Côté hobbys, c'est un peu morne plaine. Fille d'un ministre qui était aussi chef d'orchestre, elle écoute plutôt de la variété, de Goldman à Imany, qu'elle chantonne dans sa salle de bains. Même simplicité dans ses goûts littéraires : elle préfère les romans, tendance polars, aux essais. Côté séries, elle apprécie The Wire, le Bureau des légendes, True Detective, Dirk Gently… et se rend à la piscine municipale tous les dimanches, «pour nager un kilomètre». Tailleur gris, chaussures à talons de daim beige, Emmanuelle Wargon ne portait pas de maquillage quand on l'a rencontrée. A peine a-t-elle mis un trait de rouge à lèvres au milieu de la séance photo qui s'est déroulée dans un des longs couloirs blancs qui mènent à son bureau.

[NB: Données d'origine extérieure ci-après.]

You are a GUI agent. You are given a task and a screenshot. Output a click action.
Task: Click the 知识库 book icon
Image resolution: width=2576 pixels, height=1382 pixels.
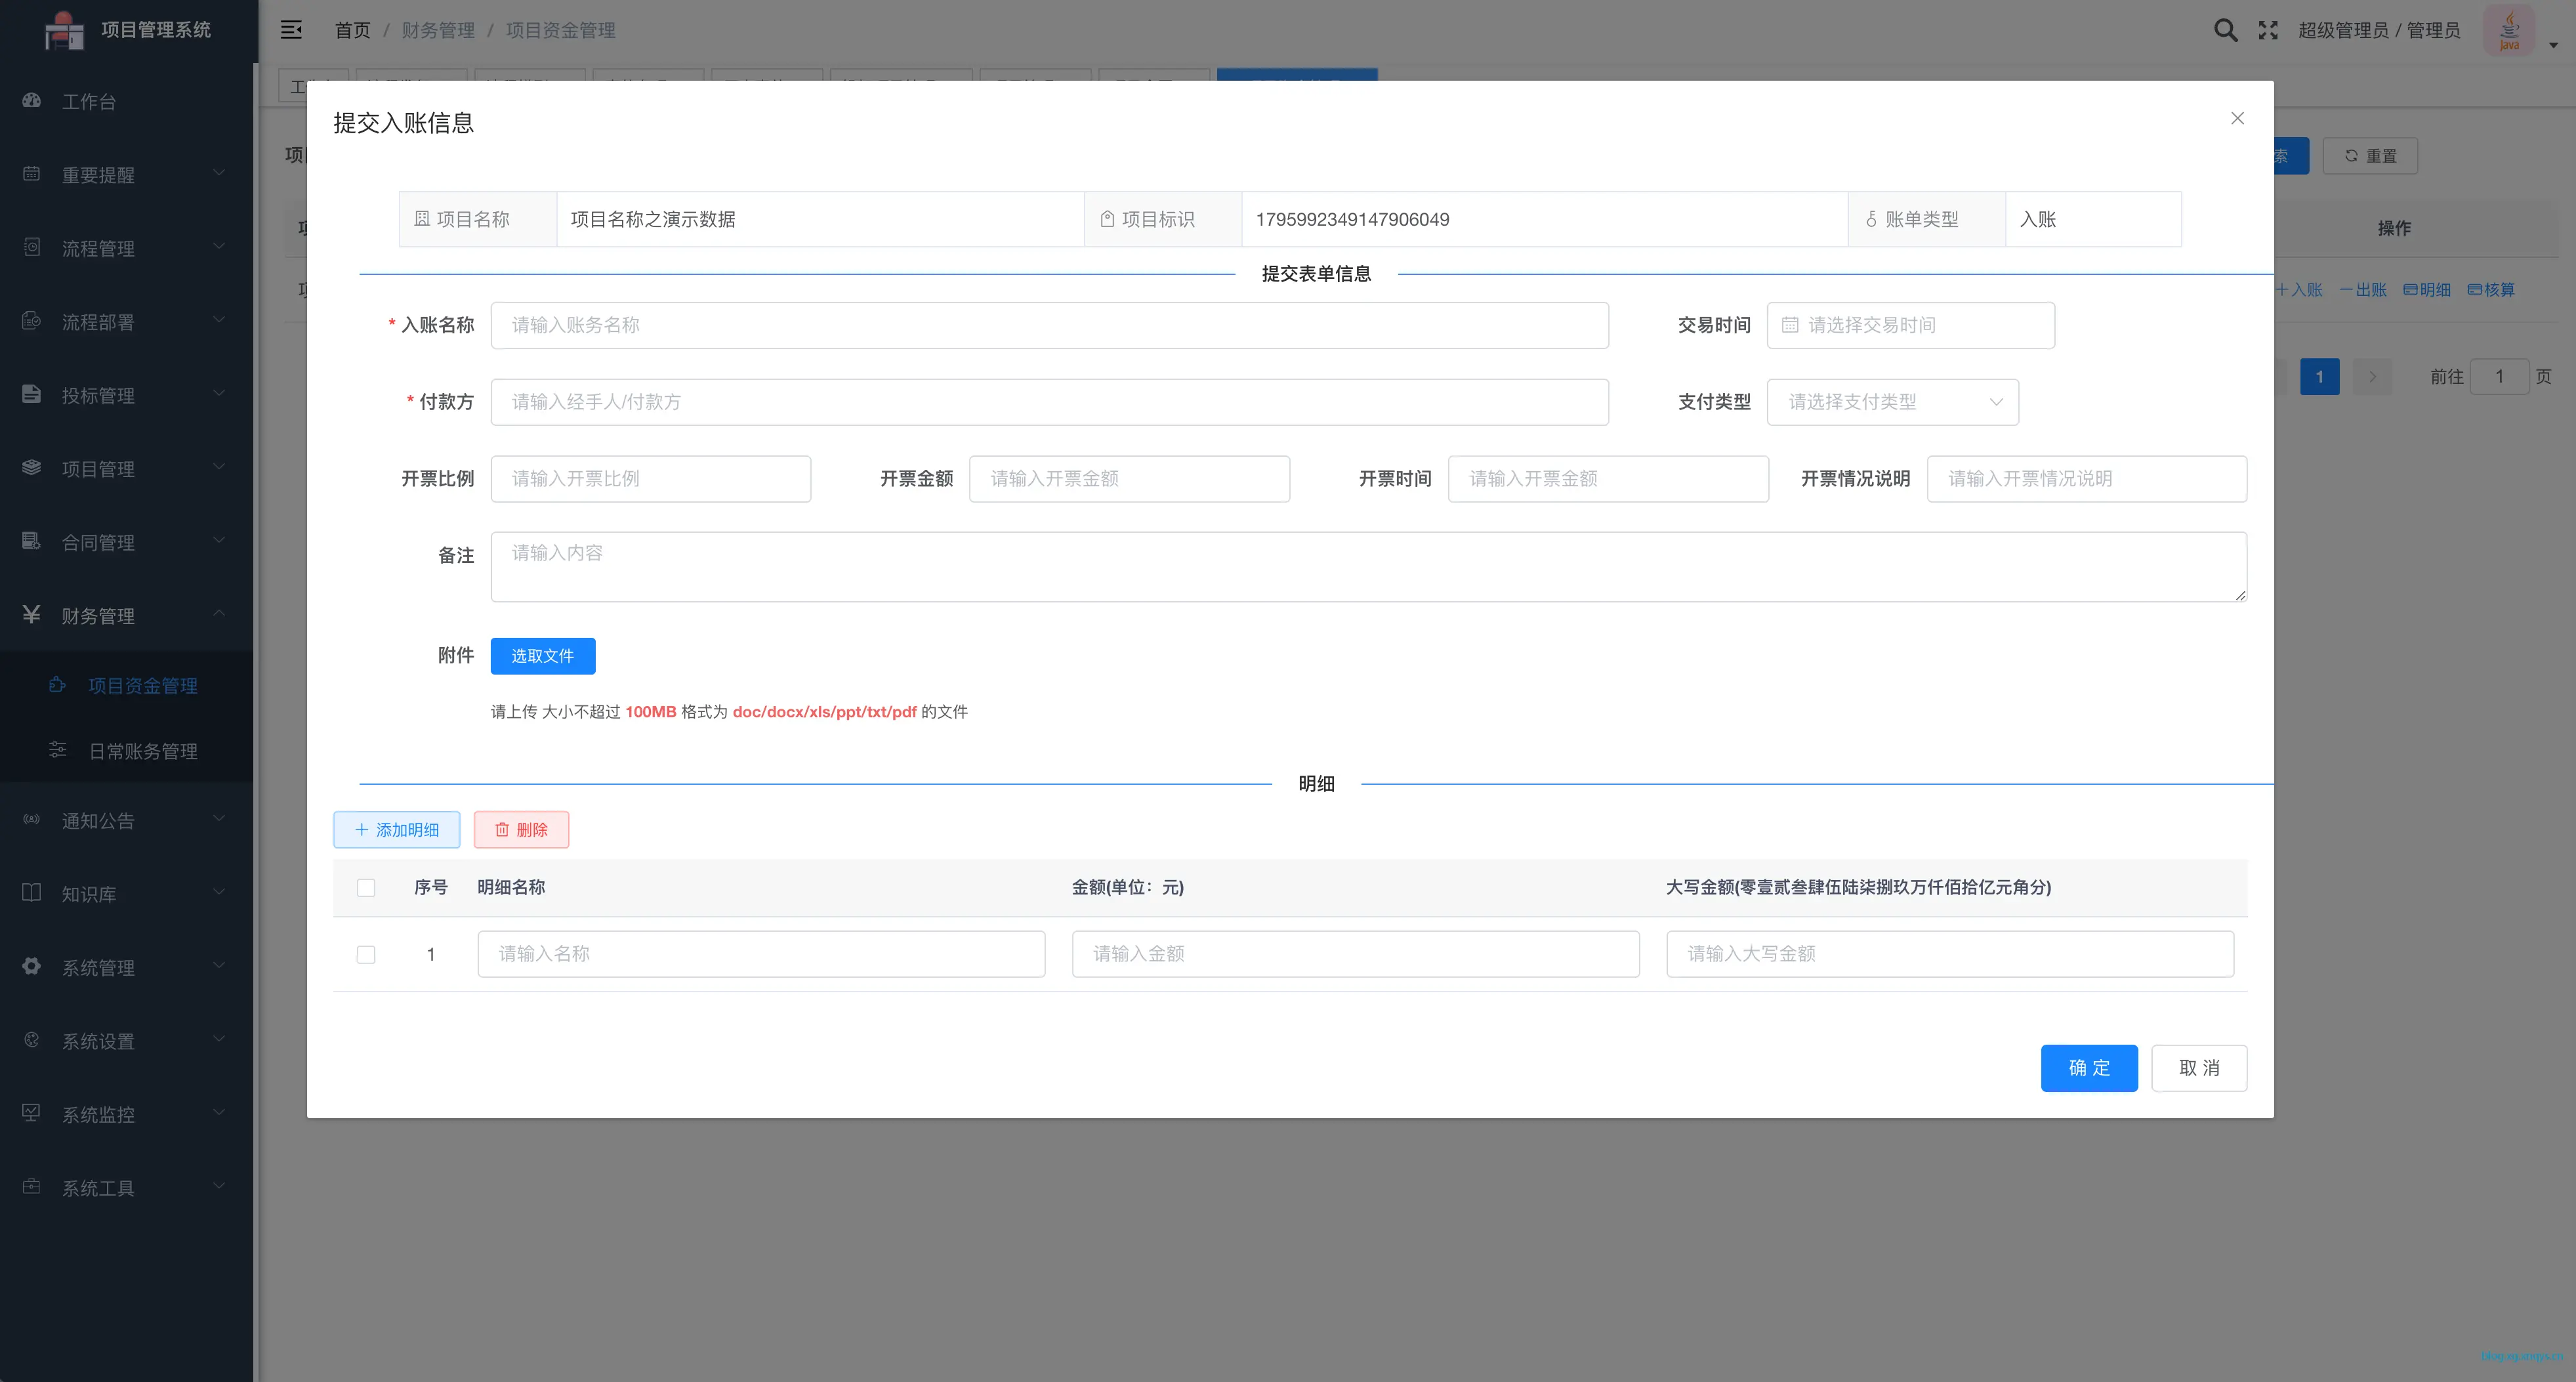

On s'interroge sur son engagement écologique. Elle ne nie pas l'évidence : «Ce n'est pas ma culture depuis toujours, ce sont des sujets que j'ai découverts progressivement.» L'ancienne scout, adepte de randos en montagne, tente d'expliquer malgré tout que son rapport à la nature est «un truc personnel», «pas théorisé dans un engagement écologique». On tente d'y voir plus clair auprès du président de France Nature Environnement, Michel Dubromel, qui, comme les autres acteurs du Landerneau écolo, ne connaissait pas Emmanuelle Wargon il y a quelques semaines. Son verdict ? Wargon serait «une personne qui ne tourne pas autour du pot et qui avait une maîtrise impressionnante de dossiers techniques après quinze jours au ministère». L'associatif se félicite de la qualité de leur dialogue, ininterrompu depuis. «Le téléphone chauffe et elle attend qu'on lui réponde dans la demi-journée», se réjouit-il, sans oublier les désaccords de fond. Wargon utilise les expressions «urgence à agir», «défi colossal» ou «double peine pour les personnes en situation de pauvreté». Mais rêve d'«un modèle de développement économique mondial dans lequel on soit capable de produire de la richesse et qui soit compatible avec la lutte contre le réchauffement climatique et l'épuisement des ressources». Quand il y a loin de la coupe aux lèvres.

1971 Naissance à Neuilly (Hauts-de-Seine).
2015 Directrice générale de la communication à Danone.
Octobre 2018 Entrée au gouvernement.
Janvier 2019 Coanimatrice du grand débat national.